Given request: Swap every "icon" in the entries below for "symbol" and leave everything else unchanged.

Material:
▼

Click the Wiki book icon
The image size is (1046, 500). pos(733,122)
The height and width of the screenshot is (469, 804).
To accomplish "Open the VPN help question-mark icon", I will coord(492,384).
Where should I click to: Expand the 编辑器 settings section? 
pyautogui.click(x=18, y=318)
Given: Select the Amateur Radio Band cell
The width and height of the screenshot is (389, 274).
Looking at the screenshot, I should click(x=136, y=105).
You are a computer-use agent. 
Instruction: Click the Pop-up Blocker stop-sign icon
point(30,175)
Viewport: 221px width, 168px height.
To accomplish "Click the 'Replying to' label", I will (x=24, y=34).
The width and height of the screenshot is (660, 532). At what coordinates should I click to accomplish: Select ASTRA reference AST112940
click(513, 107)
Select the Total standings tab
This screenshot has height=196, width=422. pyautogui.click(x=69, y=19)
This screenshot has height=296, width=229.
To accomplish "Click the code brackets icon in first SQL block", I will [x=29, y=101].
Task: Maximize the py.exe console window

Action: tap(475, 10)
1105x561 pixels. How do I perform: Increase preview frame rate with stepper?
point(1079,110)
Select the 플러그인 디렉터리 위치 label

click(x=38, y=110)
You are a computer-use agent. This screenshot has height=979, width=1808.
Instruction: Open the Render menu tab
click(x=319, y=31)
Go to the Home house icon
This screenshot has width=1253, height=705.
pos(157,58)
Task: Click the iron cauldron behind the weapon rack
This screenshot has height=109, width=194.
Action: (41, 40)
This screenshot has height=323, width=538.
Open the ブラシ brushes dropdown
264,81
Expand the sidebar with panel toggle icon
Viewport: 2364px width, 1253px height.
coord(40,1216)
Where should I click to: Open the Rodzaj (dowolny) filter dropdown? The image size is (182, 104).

▲

Worked solution:
Click the Wiki book symbol
The image size is (1046, 500). pos(733,122)
The height and width of the screenshot is (469, 804).
To accomplish "Open the VPN help question-mark symbol", I will coord(492,384).
Where should I click to: Expand the 编辑器 settings section? 
pyautogui.click(x=18, y=318)
Given: Select the Amateur Radio Band cell
The width and height of the screenshot is (389, 274).
Looking at the screenshot, I should click(x=136, y=105).
You are a computer-use agent. 
Instruction: Click the Pop-up Blocker stop-sign symbol
point(30,175)
Viewport: 221px width, 168px height.
To accomplish "Click the 'Replying to' label", I will (x=24, y=34).
The width and height of the screenshot is (660, 532). At what coordinates should I click to accomplish: Select ASTRA reference AST112940
click(513, 107)
Select the Total standings tab
This screenshot has height=196, width=422. pyautogui.click(x=69, y=19)
This screenshot has height=296, width=229.
To accomplish "Click the code brackets symbol in first SQL block", I will [x=29, y=101].
Task: Maximize the py.exe console window

Action: tap(475, 10)
1105x561 pixels. How do I perform: Increase preview frame rate with stepper?
point(1079,110)
Select the 플러그인 디렉터리 위치 label

click(x=38, y=110)
You are a computer-use agent. This screenshot has height=979, width=1808.
Instruction: Open the Render menu tab
click(x=319, y=31)
Go to the Home house symbol
This screenshot has width=1253, height=705.
pos(157,58)
Task: Click the iron cauldron behind the weapon rack
This screenshot has height=109, width=194.
Action: (41, 40)
This screenshot has height=323, width=538.
Open the ブラシ brushes dropdown
264,81
Expand the sidebar with panel toggle symbol
Viewport: 2364px width, 1253px height.
coord(40,1216)
Where should I click to: Open the Rodzaj (dowolny) filter dropdown? The image size is (182, 104).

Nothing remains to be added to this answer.